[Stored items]

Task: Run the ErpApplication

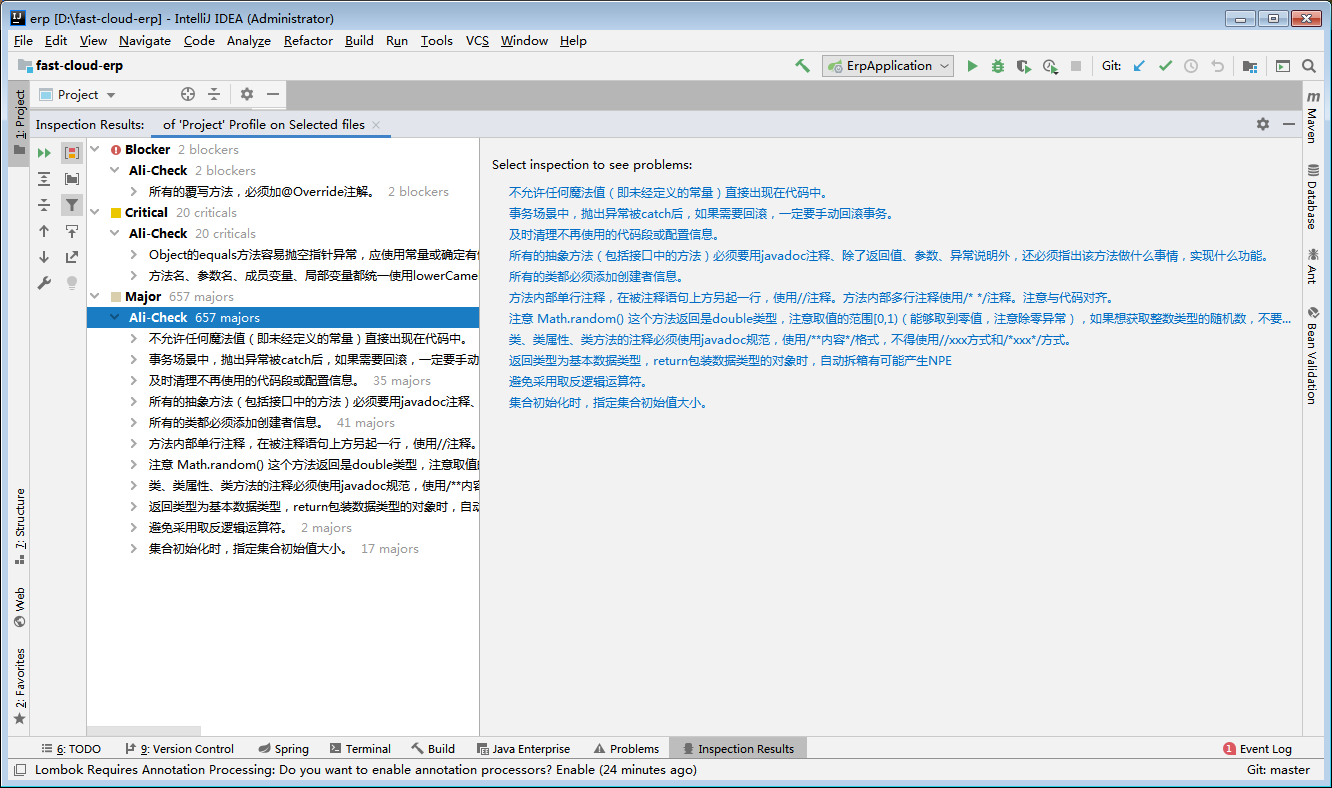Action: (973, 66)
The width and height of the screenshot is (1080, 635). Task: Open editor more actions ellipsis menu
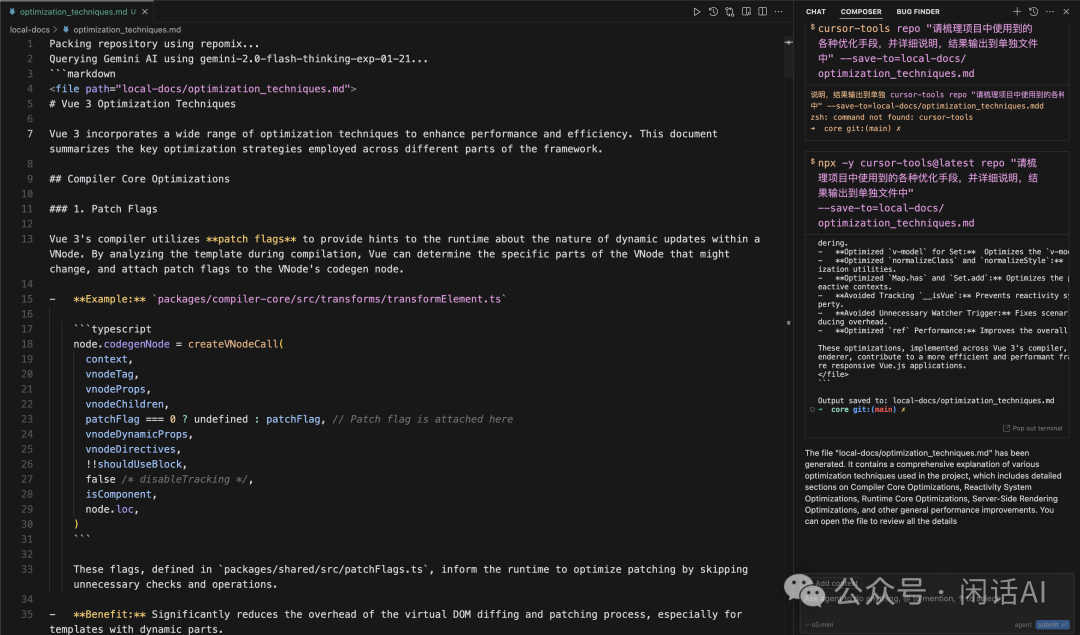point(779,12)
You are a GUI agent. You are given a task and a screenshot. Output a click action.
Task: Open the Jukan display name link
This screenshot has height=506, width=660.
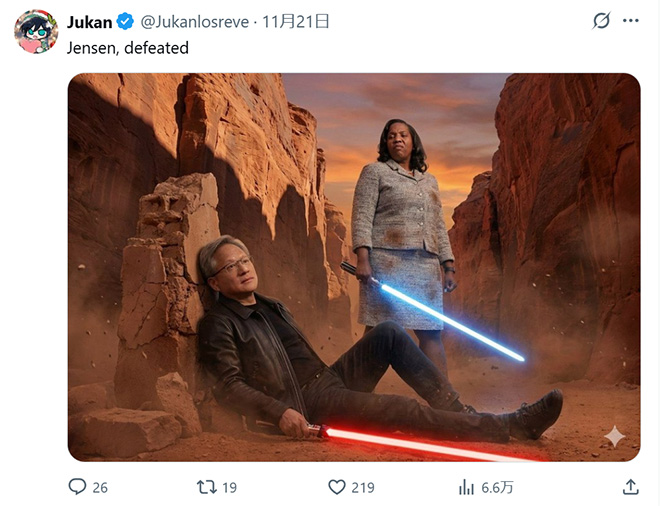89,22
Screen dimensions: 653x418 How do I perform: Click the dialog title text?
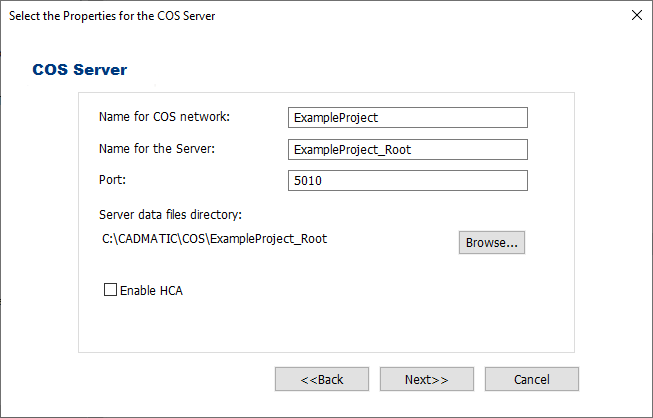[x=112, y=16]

== Task item ==
With the pictures excluded, transcribe word for word only the lines from the one containing "You are a GUI" through the last line of the records.

== Written response ==
You are a GUI agent. You are given a task and a screenshot. Output a click action.
Task: Open the Jukan display name link
This screenshot has height=506, width=660.
89,22
Screen dimensions: 653x418 How do I perform: Click the dialog title text?
[x=112, y=16]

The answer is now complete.